Children under 18 years represent 40 per cent of the country’s 150 million people. According to the UN Inter-agency Group for Child Mortality Estimation, the under-five mortality rate (U5MR) in Bangladesh stood at 46 deaths per 1,000 live births in 2011, which matches the MDG 4 target of reducing child deaths by two thirds between 1990 and 2015. The U5MR declined remarkably from 133 (1991) to 46 (2011) per 1000 live births; being higher for the lowest quintile compared to the wealthiest in absolute terms but the ratio of poorest to richest is virtually static at 1.9 (1994) compared to 2.0 (2007), indicating the perpetuation of equity gap.

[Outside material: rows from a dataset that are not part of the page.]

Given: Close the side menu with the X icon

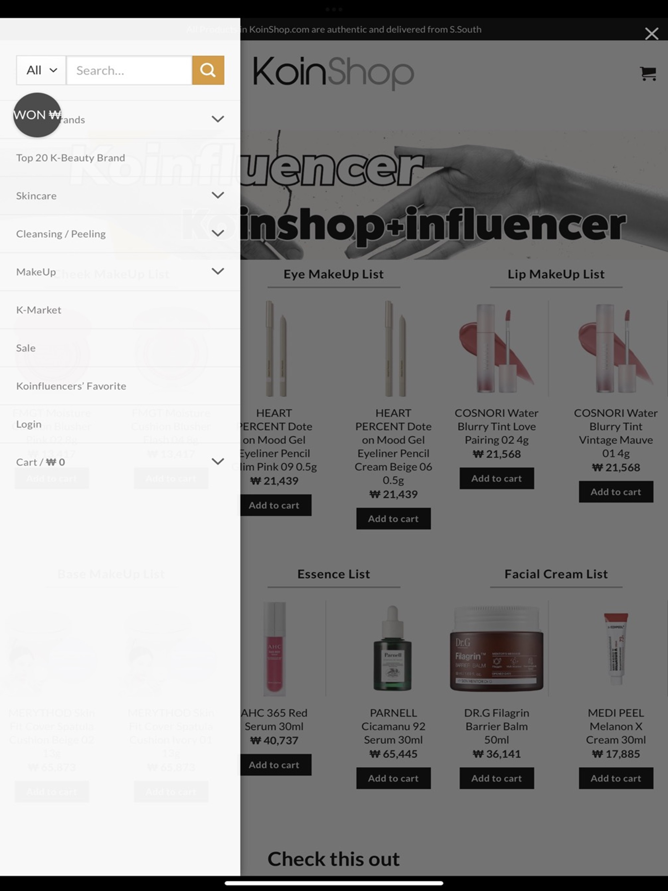Looking at the screenshot, I should tap(651, 33).
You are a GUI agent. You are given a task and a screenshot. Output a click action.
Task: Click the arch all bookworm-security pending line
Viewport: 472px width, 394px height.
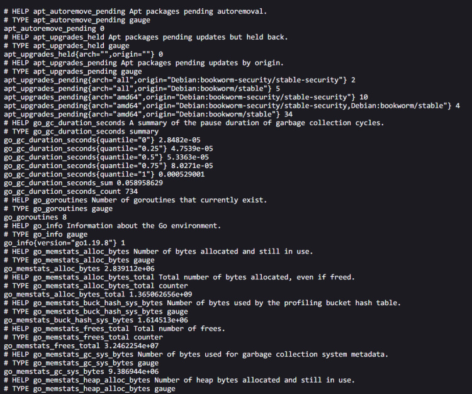179,80
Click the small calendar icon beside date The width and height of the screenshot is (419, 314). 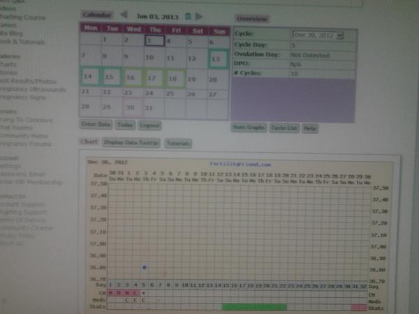coord(187,15)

But variation in mortality rate is evident by rural and urban (55 versus 50), by geographic divisions (71 the highest in Sylhet and 42 the lowest in Rangpur) and by wealth quintiles (37 in highest quintile and 64 in lowest quintile) . Under-five mortality rate in urban slums is worst at 95 per live 1000 births, compared to rural or non-slum urban areas, according to a 2009 study conducted by the UNICEF.
Despite significant progress in immunization services, coverage of fully vaccinated children by 12 months of age is 75 per cent among the lowest quintile compared to 84 per cent for the wealthiest.
According to experts, accessibility to healthcare services depends largely on economic status. Children from poor households tend to suffer from more diseases than those who are better off. Children from poor households are considerably excluded from health services for a variety of reasons.
According to Mohammad Shafiqul Islam, social policy specialist of Unicef, reducing the existing disparities require ensuring access to quality basic health services backed by equity focused budgeting and effective expenditure; while making the service providers accountable to right holders. “The budget needs to be more focused on areas with obvious equity gaps and child health challenge.”
Delivering healthcare services to children living in urban slums, working on the streets and those in hazardous environments requires special programme backed by adequate budgetary provisions, he added.
Continued equity based funding is needed to improve the health status of children living in char, haor, coastal and hilly areas and urban slums.
Citing a 2011 Unicef and Unnayan Shamannaystudy, Islam said that health sector budget per child has been estimated to be a mere Tk 606 in the provisional budget of Fiscal Year (FY) 2012-13, implying, on average, 14.3 per cent increase per annum from actual expenditure of FY2009-10.
On the other hand, per capita national budget rose from Tk 6,836 to Tk 12,458. The average annual growth of per capita total budget was about 27.4 per cent during this period. Hence, the growth of health budget per child is just half of the growth of per capita total budget, indicating possible shift in fiscal priority from child health care to other priorities, he informed.
The lowest quintile households are less likely to receive health care services from hospitals as only about 17 per cent can access government health care services while the top quintile receives about 25 per cent.
If children are the future of the country then it is imperative to invest into their health early enough with focus on populations most deprived of life saving high impact interventions. Will the 2013-2014 health sector budget address the inequities in child health for deprived population groups? Time will tell.